Meredith Hope...please tell me you love this video as much as I do.


Also! My blog passed 1,000 pageviews! I'm so excited!!! Let's have a partay! C U next time!



Sunday, January 1, 2012

Does that make me crazy?

I keep asking myself, "what's wrong with you Coco?" En fait (in fact), I ask myself this question far too often these days. I ask myself other questions like "why do you hate the holidays?" After all, time off from school is supposed to be restful, nice, rewarding, etc...but for me it isn't. I do much better at work....at school...with people...in a routine. I CANNOT WAIT TO GO BACK TO SCHOOL! I have had much difficulty coping with all of this free time that I have and when there's no one to talk to ...one begins to talk to one's self....inside one's head. That is a dangerous place to hang out. Anyway, due to this excess of temps libre...I have had a short stint with what I believe to be a mild depression...I've also had lots of tea. It's probably not that serious...we all know I'm a drama queen sometimes, but life would be utterly boring if I weren't I suppose.

Thanks to help from loyal friends like Christine and Beyonce Knowles I have recovered...I think. Christine kindly took me to the supermarket after a long Facebook conversation that revealed my temporary insanity. Beyonce wrote this song a long time ago, but it's evident she was thinking of my crazy ass...


Sing it girl.

Thank goodness for Beyonce. I've been blasting Me, Myself, and I, along with several other ridiculous yet oddly empowering songs on my brand new speakers that I purchased for 15 euros at Leclerc. Doesn't take much to make me happy...just 15 euros :)...anyhow it's all part of the treatment...for my depression...

In order for my recovery to be complete...I've decided that I need to throw a fabulous party to celebrate the new year and my blog reaching 1,000 pageviews (that's not a lot I realize, but....I'm proud). If everything goes right, all of the best people will be there, and we will eat, drink, and be crazy...three things that I feel we're good at here in Brioude...at least that's our reputation among the other assistants I think...I hope...let's face it...they probably never talk about us. heh heh.
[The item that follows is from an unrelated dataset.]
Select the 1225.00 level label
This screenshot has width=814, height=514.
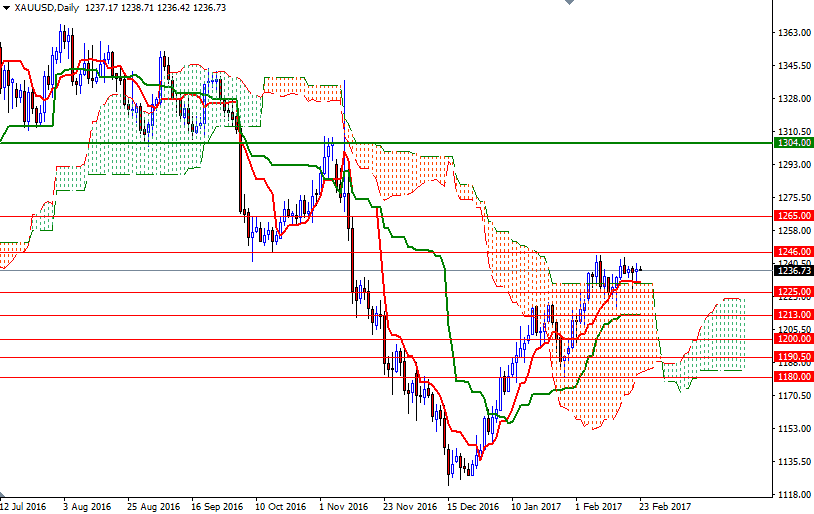(x=793, y=292)
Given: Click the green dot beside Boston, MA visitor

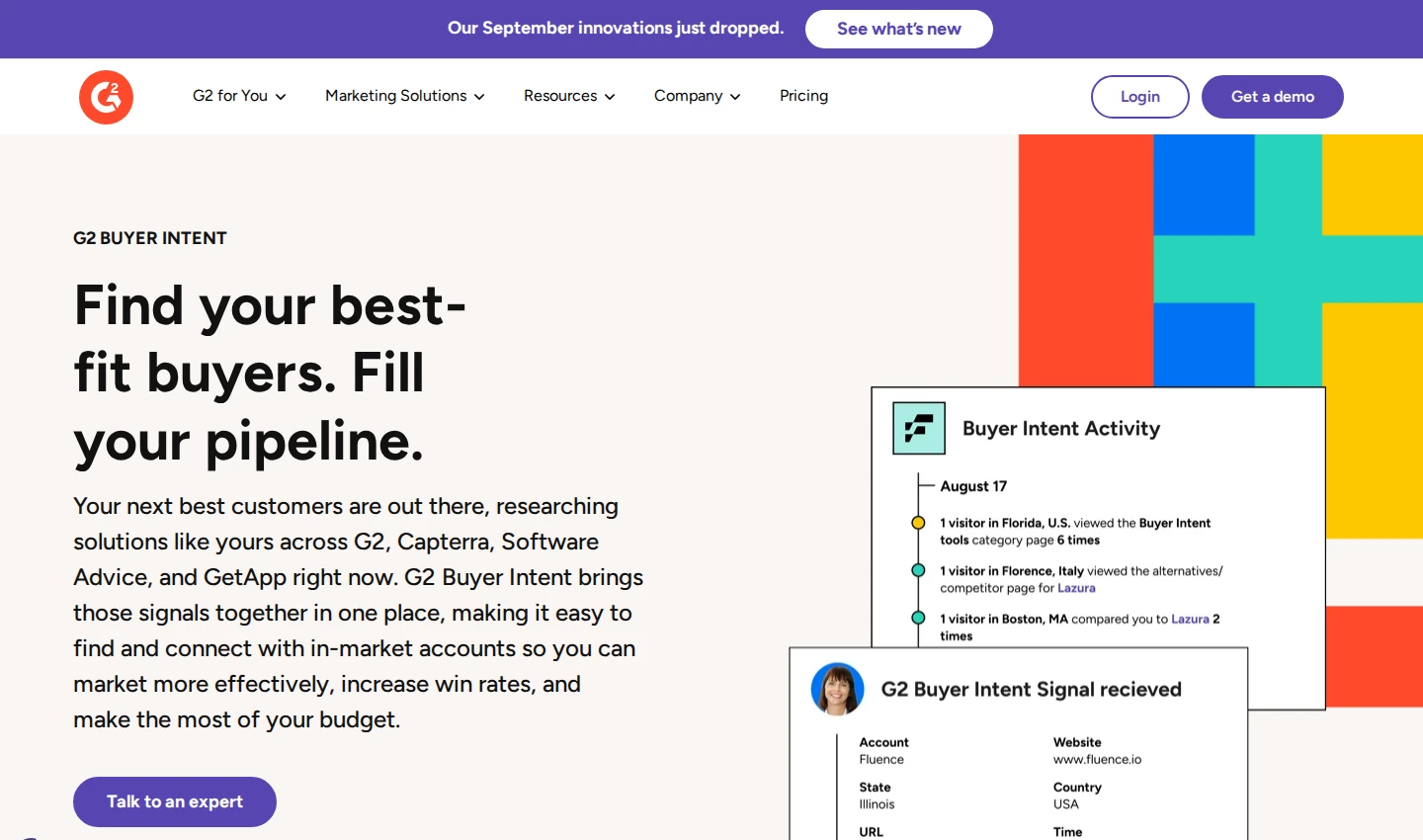Looking at the screenshot, I should tap(918, 618).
In addition to this soiree, I've decided I would like to cut most of my hair off. This is rather impetuous I know and probably a bad idea, but I always feel better after a haircut and most of my hair is dead anyway...I  will feel like a new woman...I think. I am also inspired by Audrey Tautou's look in "La Delicatesse," a film I recently saw...by myself! I've never felt like such an ass going it alone to the movies (I was surrounded by groups of post-menopausal women and one guy who was dragged there by his girlfriend), but the film was good anyway...too good...it made me smile...several times.


she's just too fab

Today was very good. That's probably an understatement. I had lunch with Christine's family...you know to celebrate the new year. The food (and drink) was delicious and plentiful (another understatement). I'm really glad I was invited. It's good to be around good people, and I wish I spoke French well enough to really tell them how much I appreciate them including me, and how sweet they are for making me feel at home...hell I don't speak English well enough to really say how I feel sometimes. But I didn't spend the beginning of the year alone and that means the world to me. Oh and the food was REALLY good...I don't think I put enough stress on that the first time.

This post is kind of rubbish...can't believe I just used that word...but it seemed appropriate. I mean, who wants to read about that time that I was sad and lonely for...I dunno five days? No one...so hopefully in the future...I won't be? Maybe that can be my New Year's resolution. I resolve to not be alone...it's not good for me. But I suppose we can't always be on top of things...and you always have to have the bad with the good right?